The Greens will push to have three cabinet ministers in the new Government, leader Shane Rattenbury said ahead of formal negotiations with Labor which started yesterday (26 October).
The Greens won an extra four seats and Labor lost two at the 17 October poll, changing the balance of power within the coalition.
In the last government, the Greens had two seats and Mr Rattenbury was the only Greens member of cabinet.
“The numbers are very clear now, of the 16 members who will form government the Greens hold six – we hold three-eighths of the seats,” Mr Rattenbury said.
“I think those sort of ratios and numbers give an indication of how we expect to land in the final balance across the two parties. I think it would be reasonable for the Greens to get three ministries in that context.”

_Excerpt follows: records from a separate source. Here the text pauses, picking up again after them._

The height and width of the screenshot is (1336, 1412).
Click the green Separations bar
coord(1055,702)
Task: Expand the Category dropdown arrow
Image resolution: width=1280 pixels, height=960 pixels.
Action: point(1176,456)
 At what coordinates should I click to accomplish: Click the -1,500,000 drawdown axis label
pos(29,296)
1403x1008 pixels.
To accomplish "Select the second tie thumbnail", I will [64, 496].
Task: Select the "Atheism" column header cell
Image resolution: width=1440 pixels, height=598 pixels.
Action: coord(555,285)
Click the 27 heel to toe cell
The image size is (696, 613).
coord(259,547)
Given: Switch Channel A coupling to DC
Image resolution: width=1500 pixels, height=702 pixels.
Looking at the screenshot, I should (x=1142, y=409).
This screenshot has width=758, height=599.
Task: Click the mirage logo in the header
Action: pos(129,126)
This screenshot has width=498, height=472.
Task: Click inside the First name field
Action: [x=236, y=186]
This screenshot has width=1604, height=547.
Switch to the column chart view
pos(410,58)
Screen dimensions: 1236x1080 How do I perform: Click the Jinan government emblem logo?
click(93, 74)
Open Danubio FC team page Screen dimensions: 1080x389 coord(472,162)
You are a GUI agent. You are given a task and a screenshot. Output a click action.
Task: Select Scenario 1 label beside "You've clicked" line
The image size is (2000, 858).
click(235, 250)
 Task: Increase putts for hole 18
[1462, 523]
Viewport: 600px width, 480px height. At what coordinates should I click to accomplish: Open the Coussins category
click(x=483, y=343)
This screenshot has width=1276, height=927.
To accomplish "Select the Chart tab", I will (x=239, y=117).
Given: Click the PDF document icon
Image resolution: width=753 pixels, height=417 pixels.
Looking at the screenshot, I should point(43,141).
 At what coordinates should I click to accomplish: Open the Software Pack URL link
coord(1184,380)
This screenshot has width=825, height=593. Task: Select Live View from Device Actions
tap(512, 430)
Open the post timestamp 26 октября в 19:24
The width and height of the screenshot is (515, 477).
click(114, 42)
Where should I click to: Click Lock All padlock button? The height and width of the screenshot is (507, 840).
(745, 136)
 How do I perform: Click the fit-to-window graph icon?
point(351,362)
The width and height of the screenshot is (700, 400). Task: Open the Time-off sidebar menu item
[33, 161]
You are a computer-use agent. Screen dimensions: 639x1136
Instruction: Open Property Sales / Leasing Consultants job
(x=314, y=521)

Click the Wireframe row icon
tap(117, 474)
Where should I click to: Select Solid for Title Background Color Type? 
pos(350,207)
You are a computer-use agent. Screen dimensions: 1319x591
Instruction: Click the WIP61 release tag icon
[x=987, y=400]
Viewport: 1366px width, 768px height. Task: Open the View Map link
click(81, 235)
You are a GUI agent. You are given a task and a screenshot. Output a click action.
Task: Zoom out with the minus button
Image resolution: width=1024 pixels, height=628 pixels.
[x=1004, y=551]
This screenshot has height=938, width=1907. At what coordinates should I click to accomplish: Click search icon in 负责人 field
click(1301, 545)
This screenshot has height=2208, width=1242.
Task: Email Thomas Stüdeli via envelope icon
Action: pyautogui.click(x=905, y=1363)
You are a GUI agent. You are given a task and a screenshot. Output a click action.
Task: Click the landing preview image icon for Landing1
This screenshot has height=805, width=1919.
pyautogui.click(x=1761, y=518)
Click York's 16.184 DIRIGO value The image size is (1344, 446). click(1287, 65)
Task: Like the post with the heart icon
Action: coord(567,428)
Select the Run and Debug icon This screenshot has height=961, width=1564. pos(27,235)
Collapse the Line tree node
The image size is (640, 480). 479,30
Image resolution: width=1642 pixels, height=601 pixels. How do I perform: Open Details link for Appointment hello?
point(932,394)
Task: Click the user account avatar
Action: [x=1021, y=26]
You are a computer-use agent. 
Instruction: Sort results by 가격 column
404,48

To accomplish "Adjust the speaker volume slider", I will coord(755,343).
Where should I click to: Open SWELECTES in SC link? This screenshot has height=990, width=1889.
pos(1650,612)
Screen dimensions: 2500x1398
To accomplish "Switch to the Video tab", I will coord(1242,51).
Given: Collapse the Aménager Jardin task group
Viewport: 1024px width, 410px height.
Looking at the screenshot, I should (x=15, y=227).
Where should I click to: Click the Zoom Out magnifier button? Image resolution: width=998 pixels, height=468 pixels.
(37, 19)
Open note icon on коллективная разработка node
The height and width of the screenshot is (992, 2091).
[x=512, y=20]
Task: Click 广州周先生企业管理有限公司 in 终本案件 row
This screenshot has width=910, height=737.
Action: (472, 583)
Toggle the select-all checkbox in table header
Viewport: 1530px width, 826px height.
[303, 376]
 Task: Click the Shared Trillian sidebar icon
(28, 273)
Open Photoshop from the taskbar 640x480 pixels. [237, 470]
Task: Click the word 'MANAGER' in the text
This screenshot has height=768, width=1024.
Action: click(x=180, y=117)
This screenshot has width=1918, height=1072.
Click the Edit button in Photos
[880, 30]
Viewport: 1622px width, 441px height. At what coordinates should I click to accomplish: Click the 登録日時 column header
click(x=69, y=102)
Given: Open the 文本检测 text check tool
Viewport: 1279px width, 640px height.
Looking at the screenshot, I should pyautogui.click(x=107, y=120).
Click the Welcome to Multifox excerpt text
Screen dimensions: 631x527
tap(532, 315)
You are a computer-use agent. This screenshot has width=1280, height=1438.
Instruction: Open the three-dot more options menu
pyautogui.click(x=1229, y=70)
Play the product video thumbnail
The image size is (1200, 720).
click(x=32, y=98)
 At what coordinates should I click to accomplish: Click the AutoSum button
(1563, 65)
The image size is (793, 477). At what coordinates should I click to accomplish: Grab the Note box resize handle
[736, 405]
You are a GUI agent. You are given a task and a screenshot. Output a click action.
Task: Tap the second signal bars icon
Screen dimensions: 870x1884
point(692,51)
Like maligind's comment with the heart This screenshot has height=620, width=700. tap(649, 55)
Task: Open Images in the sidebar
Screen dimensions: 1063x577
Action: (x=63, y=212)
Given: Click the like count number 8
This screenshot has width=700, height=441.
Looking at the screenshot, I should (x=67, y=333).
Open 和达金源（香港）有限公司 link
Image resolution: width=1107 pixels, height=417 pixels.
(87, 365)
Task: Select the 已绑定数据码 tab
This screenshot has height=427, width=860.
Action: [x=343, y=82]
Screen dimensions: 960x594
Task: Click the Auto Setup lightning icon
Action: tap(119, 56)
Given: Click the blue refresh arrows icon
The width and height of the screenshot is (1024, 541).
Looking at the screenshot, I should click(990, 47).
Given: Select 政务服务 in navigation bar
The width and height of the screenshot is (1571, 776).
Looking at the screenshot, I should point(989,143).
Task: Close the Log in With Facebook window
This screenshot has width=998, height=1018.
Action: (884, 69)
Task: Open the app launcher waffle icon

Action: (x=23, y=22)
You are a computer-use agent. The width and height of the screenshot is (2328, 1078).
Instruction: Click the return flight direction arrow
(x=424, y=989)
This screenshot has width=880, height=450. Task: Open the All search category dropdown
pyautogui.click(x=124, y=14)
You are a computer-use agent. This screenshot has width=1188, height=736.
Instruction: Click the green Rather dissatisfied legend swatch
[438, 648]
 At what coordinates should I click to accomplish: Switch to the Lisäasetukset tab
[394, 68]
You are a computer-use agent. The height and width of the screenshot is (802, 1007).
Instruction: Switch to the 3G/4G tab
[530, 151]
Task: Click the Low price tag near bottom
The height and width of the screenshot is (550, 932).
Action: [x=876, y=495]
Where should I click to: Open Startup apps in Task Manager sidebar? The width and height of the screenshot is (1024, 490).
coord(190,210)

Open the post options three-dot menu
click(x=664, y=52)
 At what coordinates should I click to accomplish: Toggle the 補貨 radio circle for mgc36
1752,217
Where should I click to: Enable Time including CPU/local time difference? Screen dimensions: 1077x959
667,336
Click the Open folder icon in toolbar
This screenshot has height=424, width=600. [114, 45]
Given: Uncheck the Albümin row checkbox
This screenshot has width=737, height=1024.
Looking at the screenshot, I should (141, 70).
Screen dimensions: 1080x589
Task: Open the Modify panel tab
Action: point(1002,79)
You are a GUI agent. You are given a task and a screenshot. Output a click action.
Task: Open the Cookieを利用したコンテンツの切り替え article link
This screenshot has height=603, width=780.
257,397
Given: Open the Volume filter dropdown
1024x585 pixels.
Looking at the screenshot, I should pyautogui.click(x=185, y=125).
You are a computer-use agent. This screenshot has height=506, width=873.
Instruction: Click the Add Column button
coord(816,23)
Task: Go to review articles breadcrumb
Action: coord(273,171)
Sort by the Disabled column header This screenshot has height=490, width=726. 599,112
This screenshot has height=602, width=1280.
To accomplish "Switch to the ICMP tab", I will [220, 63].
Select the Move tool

Chief Minister Andrew Barr had previously played down the prospect of giving new Greens members portfolios at the start of their first term of office, saying he would not like to throw them in the deep end.
Mr Barr said he knows what it is like to be thrown in the deep end after former Chief Minister Jon Stanhope gave him the education portfolio in 2006 and left Mr Barr in charge of closing schools.
But Mr Rattenbury says the Greens have the experience and intelligence to handle portfolios.
“Other members have successfully come into the ministry at the start of their terms, particularly pointing to Rachel Stephen-Smith as Health Minister,” he said.
Emma Davidson, who retained Caroline Le Couteur’s seat for the Greens in Murrumbidgee, and Rebecca Vassarotti, who won a second seat for the Greens in Kurrajong, have been touted as potential ministers.
Mr Rattenbury would not comment on whether he was pushing for the Attorney-General’s portfolio after Gordon Ramsay failed to retain his seat in Ginninderra.
“Building our community, not prisons, is a key area we wanted to work on. That work needs to continue and whether it is as the Attorney-General or a different role will be a part of the conversation,” he said.
Mr Rattenbury ruled himself out for the role of Deputy Chief Minister.
“We are not here for the titles, we are here to get the job done. It is certainly not an ask we have made and it is not high on our priority list,” he said.
The last time the Greens increased the number of MLAs so substantially was in 2008 when the party took four seats, up from a single member in 2004.
But the party was then reduced back to a single member at the next election, with Mr Rattenbury being the only Green to retain his seat in 2012.
The Greens did not receive a portfolio until 2012 when Mr Rattenbury became a minister in Katy Gallagher’s cabinet, despite holding the balance of power in the Assembly since 2008. He was appointed Speaker in 2008.
The ACT Electoral Commission will officially declare the election’s results on Wednesday (28 October) and the Government is set to be sworn in the following Tuesday (3 November).